Art, Greenspace January 23, 2012 By Jordan Sayle

Caption

Silver Lake Operations # 1,
 Lake Lefroy, Western Australia, 2007 Edward Burtynsky Photography

     A retrospective of his images, covering the period from 1991 – 2008, opens at the University of Wyoming Art Museum later this month and moves to Nashville in a condensed form this summer. The exhibition, entitled “The Industrial Sublime,” showcases Burtynsky’s powerful ability to simultaneously repel and attract with photo illustrations of the very worst toxic blights on the environment that somehow possess alluring qualities usually reserved for something more conventionally picturesque.

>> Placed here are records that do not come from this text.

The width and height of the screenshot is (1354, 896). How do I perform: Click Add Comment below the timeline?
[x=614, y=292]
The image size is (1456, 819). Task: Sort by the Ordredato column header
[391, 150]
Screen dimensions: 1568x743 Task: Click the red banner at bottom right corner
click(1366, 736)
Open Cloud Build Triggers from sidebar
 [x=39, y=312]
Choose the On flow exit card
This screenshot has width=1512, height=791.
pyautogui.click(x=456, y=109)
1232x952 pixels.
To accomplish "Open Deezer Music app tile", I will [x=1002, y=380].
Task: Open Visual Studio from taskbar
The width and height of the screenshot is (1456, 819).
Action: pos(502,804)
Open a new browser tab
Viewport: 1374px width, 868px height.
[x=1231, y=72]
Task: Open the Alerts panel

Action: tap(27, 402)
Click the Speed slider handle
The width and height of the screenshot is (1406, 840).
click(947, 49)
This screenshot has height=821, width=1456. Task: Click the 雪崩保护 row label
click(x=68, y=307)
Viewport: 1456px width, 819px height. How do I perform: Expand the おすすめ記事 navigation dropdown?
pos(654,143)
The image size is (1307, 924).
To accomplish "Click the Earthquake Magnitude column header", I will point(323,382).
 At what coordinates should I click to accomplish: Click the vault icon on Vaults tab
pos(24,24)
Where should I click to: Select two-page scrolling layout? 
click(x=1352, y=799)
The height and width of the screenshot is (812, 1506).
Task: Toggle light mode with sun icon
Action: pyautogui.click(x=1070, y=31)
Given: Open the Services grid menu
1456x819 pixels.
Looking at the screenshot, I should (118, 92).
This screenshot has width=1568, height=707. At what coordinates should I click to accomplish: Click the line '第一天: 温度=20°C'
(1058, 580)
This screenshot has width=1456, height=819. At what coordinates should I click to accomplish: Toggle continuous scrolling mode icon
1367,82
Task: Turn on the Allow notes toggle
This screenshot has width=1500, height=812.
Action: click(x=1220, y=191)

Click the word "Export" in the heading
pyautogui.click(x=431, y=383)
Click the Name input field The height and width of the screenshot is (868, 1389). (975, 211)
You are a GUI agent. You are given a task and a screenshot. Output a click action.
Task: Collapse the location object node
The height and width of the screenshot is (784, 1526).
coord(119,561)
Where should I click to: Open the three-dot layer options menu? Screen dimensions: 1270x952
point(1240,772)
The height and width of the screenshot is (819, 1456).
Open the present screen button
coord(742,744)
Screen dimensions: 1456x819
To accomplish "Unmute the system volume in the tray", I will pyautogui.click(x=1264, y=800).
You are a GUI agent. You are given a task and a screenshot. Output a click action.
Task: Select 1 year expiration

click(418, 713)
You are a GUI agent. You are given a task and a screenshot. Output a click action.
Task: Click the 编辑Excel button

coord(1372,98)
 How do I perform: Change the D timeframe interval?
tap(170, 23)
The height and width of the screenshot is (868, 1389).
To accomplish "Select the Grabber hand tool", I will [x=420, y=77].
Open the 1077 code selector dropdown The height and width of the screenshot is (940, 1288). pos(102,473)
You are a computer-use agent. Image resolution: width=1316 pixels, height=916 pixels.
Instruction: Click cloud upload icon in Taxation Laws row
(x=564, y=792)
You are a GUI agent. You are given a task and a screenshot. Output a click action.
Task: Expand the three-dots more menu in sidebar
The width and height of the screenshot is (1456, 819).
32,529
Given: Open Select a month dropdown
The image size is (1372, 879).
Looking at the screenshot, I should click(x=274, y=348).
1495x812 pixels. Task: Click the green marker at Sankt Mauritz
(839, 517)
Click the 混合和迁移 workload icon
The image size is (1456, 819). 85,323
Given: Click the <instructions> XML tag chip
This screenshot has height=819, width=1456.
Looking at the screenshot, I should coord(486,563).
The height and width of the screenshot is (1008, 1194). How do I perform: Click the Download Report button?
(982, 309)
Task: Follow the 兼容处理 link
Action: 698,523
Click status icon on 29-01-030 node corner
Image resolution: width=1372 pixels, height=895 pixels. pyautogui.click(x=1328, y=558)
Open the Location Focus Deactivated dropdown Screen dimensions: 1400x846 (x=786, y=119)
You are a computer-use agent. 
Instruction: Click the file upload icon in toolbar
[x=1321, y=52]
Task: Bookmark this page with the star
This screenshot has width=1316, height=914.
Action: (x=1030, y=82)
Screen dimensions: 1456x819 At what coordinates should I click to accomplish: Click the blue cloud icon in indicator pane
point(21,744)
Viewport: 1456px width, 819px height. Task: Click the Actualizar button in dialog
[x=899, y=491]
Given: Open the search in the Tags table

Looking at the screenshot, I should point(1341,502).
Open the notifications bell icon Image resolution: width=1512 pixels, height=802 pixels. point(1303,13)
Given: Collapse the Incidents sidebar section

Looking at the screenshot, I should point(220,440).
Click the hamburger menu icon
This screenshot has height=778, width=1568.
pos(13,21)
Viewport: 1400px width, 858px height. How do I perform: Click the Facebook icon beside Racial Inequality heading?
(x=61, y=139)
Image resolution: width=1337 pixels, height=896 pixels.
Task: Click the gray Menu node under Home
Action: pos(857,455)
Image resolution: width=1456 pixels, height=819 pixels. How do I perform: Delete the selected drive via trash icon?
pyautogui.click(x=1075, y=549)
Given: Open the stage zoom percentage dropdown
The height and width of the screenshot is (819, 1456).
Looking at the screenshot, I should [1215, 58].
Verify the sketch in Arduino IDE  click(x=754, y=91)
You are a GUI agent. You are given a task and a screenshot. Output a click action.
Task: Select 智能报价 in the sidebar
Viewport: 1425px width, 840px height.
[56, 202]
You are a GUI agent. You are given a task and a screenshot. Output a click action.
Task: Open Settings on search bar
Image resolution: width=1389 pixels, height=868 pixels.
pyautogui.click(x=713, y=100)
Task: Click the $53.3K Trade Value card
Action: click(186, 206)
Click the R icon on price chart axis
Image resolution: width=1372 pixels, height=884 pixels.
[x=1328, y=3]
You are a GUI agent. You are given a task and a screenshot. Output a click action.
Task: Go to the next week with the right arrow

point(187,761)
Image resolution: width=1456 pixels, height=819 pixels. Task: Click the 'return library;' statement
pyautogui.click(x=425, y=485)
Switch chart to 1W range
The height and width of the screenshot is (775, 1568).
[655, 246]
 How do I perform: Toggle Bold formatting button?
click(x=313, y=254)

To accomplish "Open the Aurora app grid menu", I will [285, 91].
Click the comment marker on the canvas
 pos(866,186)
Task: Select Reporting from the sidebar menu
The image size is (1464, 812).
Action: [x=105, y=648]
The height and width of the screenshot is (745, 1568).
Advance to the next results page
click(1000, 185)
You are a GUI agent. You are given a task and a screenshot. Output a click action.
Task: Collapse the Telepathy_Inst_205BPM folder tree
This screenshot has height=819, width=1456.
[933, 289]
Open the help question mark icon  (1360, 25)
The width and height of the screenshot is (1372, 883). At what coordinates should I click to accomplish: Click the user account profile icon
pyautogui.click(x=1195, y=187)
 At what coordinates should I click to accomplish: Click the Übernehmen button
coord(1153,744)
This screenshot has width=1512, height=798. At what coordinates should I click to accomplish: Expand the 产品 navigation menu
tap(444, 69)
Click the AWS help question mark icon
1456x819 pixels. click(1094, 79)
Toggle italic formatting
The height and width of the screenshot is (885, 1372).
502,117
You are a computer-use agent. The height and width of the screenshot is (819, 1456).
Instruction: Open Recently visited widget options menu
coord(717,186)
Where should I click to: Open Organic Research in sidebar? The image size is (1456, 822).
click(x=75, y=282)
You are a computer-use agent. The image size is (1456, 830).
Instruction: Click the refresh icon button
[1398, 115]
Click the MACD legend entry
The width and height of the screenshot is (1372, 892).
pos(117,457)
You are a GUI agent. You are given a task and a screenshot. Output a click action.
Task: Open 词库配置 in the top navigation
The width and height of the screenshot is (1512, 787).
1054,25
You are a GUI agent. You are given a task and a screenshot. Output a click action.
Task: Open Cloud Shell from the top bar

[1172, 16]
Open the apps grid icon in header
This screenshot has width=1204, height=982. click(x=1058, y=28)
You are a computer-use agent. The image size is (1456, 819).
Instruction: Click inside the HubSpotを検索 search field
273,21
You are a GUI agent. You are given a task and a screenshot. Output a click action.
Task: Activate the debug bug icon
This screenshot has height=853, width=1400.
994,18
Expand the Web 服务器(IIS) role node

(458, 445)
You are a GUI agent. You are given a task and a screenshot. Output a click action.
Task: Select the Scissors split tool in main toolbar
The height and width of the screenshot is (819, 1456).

He calls this mixed reaction one of forbidden pleasure that compels the viewer to take in and contemplate the photographs. Think of them as industrial porn.
     Stretching from Burtynsky’s series on quarries, to his look at the deconstruction of the world’s largest vessels in Bangladesh, to mining operations in Western Australia, the 30 prints on display are dynamic indictments of the harm brought about by modern industry to our natural landscape. Also including selections from his more recent multi-tiered exploration of the world’s oil addiction, they lay bare the underbelly of society that is the cost of life as we live it in the developed world. They function as a collective call-to-arms in the quest to solve the world’s sustainable energy and development challenges, relying on their power as evidence of the dark secrets behind all of the comfortable advancements that enhance our lives.